This week’s Lenten Offering is written by Nicola Patton, a Ph.D. student at Radbaud University and member of our church familia.
Years ago, we hosted a weekly small group in our house. Sometimes I dreaded the evening depending on how much we’d let the house go in the six days between the last meeting. But have you seen how quickly people can move through a house and get it clean before company comes over?! That became my personal benchmark – how quickly can I get everything clean and tidy before anyone shows up?
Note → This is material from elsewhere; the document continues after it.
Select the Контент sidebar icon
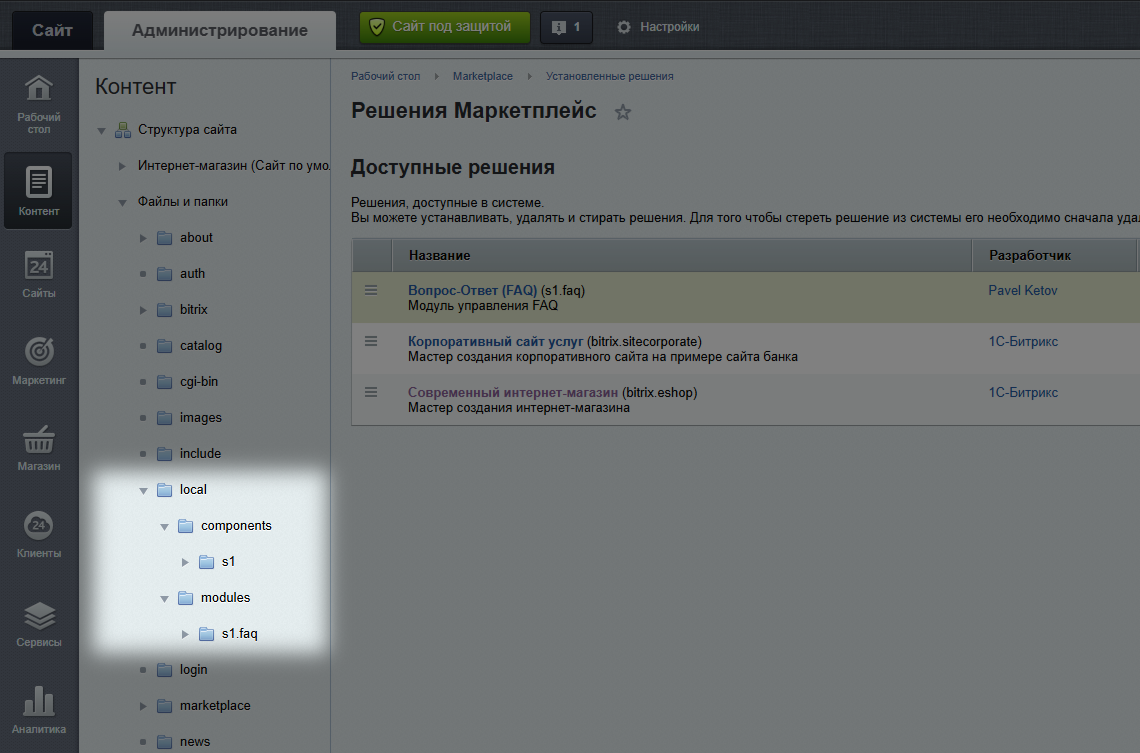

Then it became a thing any time someone was coming over. (Or maybe it had always been a thing.) And I always felt a twinge of shame any time someone caught me unawares and came over just to be, just for fun. I felt the need to apologize for … for what? For living in our own house? My husband often said, “It looks lived in. That’s a good thing.” Always the right words, that guy.
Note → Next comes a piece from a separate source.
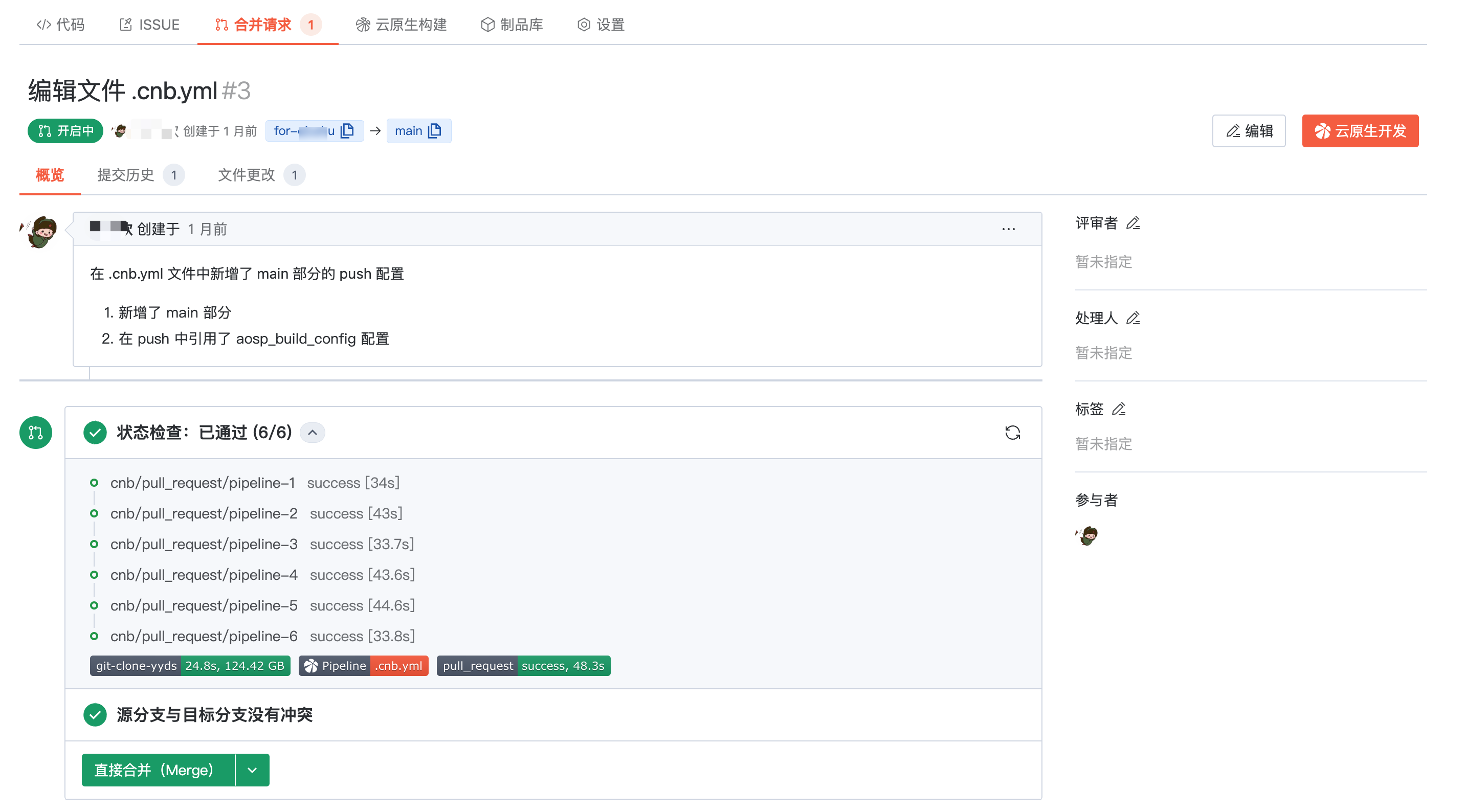Click the 云原生开发 button
The height and width of the screenshot is (812, 1466).
tap(1360, 131)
But what was I actually ashamed of? That my friends would see my life, actually lived? Did I judge their mess – or even notice it – when I showed up unannounced to their homes?
Truth is, I didn’t. I loved their homes exactly as they were. And when I could tell they were lived in, I felt more at home.
Confession is like that.
Confession is not a term we like to hear. For some, it evokes images of squirming in an uncomfortable wooden chair, listing out the worst of ourselves to a screen behind which another person sits, waiting to absolve us. For others, it sounds a lot like exposure, of forced vulnerability couched in obligatory spirituality. And for still others, it is an empty gesture, a stilted ritual that leaves us more empty than before.
I prefer to think of confession apart from those images and using a different term helps me move away from that. I think of it as acknowledgment. And that is really all it is: acknowledgment of what is or what was.
How can we move on without that acknowledgment? It’s awkward, uncomfortable, vulnerable, painful. But it’s necessary.
And if we go further down, repentance can’t happen without confession.
Repair can’t happen without acknowledgment.
We can’t heal from something we haven’t acknowledged.
Pastor Bobby reminded us of the truth of messy houses on Ash Wednesday, saying,
“Our lives are messy. But naming all that messiness with honesty is actually a marker of our humanity.”
Community should be about having the safety to acknowledge the things we have done or not done. And it’s scary and vulnerable and we feel exposed. But we can’t move on without it.
Confession is just acknowledgment: to ourselves, to others, to God.
Can we show others our truly lived selves? Can we acknowledge the flaws and the dust and neglected parts? Can we open that door to God? To ourselves?
“May the God of peace make you holy & whole.” … in all your lived self.